Sunday, 17 August 2014

Review: Cinemax's THE KNICK, 1.1 & 1.2 - 'Method and Madness' & 'Mr. Paris Shoes'

Sunday, 17 August 2014

There have been many turn-of-the-century dramas recently, with some likewise focused on medical professions, but Cinemax's THE KNICK is far and away the best. Set in the New York City of 1900, this period piece concerns Dr John W. Thackery (Clive Owen); a cocaine-addicted physician at the Knickerbocker Hospital ("the Knick"), who becomes chief surgeon after the suicide of his esteemed mentor (Matt Frewer).

The Knick's ideas and targets aren't new (an imperfect, selfish hero; sexism and racism common to the era), but the setting, tone, production design, and performances fully compensate. This isn't a stuffy Downton Abbey tea-time fantasy of the landed gentry, it's edgier and more exhilarating. Much of that is a combination of director Steven Soderbergh's talents behind the camera, but I also attribute a great deal to composer Cliff Martinez's anachronistic ambient music (which carried a 1980s vibe at times). This being Cinemax, there's inevitably no modesty when it comes to showing nudity and blood—although both aren't exploitative and unnecessary. It only really serves the story or successfully embellishes The Knick's strange, familiar-yet-alien world.

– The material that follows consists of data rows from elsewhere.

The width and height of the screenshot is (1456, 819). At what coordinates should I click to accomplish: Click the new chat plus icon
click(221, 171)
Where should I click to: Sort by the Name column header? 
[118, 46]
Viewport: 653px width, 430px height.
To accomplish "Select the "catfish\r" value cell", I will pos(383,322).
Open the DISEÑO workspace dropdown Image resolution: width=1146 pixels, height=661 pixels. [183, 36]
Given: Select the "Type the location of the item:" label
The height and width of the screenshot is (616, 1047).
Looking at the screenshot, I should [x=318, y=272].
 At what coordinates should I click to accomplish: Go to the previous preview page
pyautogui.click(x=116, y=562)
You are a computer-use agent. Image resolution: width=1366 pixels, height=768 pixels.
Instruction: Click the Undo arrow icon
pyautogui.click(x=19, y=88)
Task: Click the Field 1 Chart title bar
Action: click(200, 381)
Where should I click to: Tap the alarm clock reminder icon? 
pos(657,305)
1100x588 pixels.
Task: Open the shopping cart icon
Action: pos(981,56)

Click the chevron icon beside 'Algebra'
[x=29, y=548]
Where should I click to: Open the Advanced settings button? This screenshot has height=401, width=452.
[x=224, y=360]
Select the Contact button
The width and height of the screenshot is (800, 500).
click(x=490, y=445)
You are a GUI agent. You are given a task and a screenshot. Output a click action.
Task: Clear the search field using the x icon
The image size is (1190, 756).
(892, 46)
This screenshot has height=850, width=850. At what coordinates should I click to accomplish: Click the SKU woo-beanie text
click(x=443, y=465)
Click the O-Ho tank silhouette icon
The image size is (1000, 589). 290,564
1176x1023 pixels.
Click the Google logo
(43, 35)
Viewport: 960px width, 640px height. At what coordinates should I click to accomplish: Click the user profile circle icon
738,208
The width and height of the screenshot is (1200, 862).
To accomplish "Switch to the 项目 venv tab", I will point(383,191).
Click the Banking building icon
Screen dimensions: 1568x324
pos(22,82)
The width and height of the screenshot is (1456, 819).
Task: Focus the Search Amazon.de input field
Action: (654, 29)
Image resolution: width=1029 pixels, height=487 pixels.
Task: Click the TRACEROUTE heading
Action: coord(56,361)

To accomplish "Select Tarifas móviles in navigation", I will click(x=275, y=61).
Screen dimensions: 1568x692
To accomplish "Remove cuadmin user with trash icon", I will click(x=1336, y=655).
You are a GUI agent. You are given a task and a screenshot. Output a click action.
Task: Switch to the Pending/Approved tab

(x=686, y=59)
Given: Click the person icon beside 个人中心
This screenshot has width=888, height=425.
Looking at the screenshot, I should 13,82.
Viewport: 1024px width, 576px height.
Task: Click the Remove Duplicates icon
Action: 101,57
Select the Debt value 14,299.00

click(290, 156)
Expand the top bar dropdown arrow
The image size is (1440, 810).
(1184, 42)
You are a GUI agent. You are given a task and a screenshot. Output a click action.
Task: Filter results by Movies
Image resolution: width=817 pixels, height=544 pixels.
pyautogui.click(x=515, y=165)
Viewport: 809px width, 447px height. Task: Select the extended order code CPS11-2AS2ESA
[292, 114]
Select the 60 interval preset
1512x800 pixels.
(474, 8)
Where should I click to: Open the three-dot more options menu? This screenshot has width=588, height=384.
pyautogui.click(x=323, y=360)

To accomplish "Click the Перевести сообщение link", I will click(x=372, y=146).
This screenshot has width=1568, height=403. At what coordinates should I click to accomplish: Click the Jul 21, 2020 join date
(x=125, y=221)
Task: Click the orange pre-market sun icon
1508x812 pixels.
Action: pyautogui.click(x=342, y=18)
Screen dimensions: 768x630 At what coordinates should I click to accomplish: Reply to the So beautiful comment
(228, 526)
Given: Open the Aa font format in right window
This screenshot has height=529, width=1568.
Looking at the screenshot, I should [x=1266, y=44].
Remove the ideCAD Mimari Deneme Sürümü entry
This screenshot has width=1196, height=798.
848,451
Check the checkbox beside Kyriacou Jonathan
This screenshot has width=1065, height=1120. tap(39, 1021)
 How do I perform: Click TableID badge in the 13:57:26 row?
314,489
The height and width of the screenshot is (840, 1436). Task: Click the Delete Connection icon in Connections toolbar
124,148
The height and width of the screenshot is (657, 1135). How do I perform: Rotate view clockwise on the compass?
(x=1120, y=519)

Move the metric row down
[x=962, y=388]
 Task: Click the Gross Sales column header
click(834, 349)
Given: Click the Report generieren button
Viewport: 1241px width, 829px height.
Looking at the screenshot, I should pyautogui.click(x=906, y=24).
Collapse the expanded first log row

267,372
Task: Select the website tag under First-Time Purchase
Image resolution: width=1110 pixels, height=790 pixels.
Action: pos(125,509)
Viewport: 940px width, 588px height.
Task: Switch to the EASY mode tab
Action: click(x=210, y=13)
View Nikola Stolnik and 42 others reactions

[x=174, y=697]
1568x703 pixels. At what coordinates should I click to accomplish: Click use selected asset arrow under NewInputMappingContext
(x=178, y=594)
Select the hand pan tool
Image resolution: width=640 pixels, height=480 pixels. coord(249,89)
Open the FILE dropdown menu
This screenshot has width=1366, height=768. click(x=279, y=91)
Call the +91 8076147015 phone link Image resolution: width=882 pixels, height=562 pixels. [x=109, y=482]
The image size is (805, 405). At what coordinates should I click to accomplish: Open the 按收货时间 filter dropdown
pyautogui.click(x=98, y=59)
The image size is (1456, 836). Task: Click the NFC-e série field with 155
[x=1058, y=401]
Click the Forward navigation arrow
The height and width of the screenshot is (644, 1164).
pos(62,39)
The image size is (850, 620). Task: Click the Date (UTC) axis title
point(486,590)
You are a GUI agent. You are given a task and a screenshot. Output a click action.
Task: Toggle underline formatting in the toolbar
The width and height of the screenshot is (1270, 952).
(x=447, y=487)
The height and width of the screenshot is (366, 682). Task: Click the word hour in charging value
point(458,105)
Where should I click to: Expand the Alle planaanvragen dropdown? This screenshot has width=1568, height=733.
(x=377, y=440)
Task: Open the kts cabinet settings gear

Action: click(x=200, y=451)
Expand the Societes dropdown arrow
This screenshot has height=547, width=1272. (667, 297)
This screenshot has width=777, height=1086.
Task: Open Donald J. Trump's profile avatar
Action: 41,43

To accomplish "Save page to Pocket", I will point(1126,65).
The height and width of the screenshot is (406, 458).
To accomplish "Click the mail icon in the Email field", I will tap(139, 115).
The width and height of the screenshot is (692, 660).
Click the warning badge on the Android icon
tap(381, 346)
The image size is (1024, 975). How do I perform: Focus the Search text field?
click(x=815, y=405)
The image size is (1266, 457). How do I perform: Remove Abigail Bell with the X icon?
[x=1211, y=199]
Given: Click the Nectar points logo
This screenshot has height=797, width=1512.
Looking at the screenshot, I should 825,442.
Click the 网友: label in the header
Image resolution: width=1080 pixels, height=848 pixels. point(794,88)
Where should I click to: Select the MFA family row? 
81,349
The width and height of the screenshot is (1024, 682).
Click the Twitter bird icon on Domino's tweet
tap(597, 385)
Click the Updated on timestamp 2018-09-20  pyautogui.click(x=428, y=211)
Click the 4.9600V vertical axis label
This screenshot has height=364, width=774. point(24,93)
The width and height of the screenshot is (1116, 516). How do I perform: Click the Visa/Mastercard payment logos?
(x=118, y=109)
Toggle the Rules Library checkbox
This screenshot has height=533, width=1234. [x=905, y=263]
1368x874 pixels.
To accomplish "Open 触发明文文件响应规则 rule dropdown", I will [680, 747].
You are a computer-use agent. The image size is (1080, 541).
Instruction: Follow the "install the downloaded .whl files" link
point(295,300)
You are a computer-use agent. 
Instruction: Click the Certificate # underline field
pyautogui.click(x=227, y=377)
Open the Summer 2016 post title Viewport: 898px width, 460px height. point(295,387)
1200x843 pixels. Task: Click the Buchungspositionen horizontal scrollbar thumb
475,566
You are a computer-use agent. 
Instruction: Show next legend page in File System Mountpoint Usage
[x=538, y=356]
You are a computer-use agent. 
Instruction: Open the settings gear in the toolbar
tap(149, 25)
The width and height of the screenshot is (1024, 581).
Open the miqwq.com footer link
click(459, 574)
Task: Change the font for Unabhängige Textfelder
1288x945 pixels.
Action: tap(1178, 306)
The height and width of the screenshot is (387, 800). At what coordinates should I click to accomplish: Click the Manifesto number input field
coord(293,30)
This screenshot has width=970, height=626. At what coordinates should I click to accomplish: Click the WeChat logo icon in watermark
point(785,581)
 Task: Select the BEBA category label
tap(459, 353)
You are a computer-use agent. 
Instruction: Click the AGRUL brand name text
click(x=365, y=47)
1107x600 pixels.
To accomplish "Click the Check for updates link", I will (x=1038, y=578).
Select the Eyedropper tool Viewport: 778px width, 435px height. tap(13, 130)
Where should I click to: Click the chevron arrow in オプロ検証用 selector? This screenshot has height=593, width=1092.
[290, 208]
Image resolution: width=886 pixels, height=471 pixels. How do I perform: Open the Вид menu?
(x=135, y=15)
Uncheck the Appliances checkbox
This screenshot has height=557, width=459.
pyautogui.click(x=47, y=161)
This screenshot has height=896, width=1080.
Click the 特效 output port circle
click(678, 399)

Clive Owen (another actor making the transition to television now his Hollywood star's dimming) is fantastic in the lead role, playing an innovative doctor battling personal demons (while never allowing that cliché to overwhelm things). There's also the fact Dr Thackery has some racist views (although borne from pragmatism), when brilliant "negro" surgeon Dr Algernon Edwards (Andre Holland) is pushed on him as deputy by hospital administrators. A beautiful young nurse called Lucy Elkins (Eve Hewson) also gets on the wrong side of Thackery over carelessness with a patient's dressings, but soon becomes the only person aware Thackery's hiding a drug problem. (It perhaps doesn't help that cocaine was used as a "miracle" anaesthetic in these days, intriguingly.)

There's a lot to introduce in these first two episodes, but writers Jack Amiel and Michael Begler did a fine job balancing the primary concerns of story and character while presenting a realistic look at 1900s medicine—which is both bizarre (a pregnant woman dips her belly into ice to make a breached unborn baby turn around), oddly amusing (ambulances are horse-drawn carriages with hand-cranked sirens), and explicit when it comes to showing the frighteningly antiquated surgical procedures. Those sequences are masterfully done, and genuinely harrowing to watch with modern-eyes.

It's a great insight into a time when all ambulances did was collect sick people, to be paid for the living they manage to get to a hospital before dying, and you can't help being impressed by Thackery's skills—even if, I'm sure, some of the procedures would make 21st-century doctors gasp and shake their heads. Or maybe a lot of what he's doing is incredible and ahead-of-its-time, considering the outmoded equipment available? It was an exciting period for the medical profession, nevertheless, as Thackery mentions during a eulogy that medicine's progressed more in the past five years than it did the previous five hundred.

I was pleased to learn that Thackery himself is based on real-life surgeon William Stewart Halsted, as this will hopefully help inspire storylines with added authenticity. Showtime's Masters of Sex has even deeper connections to reality, and it certainly hasn't restricted them in any way, so the added flexibility of The Knick should be a boon.

Overall, while much of the drama is built around things we've seen before, I'm still excited to see how this particular show handles those ingredients. Even the issue of racism remains interesting, with Dr Edwards stuck doing menial tasks and given a basement "office", which he begins to secretly transform into a makeshift surgery of his own.

And seeing as Cinemax have already commissioned a second season, there isn't even any anxiety over committing your time to this excellent series. Dive in.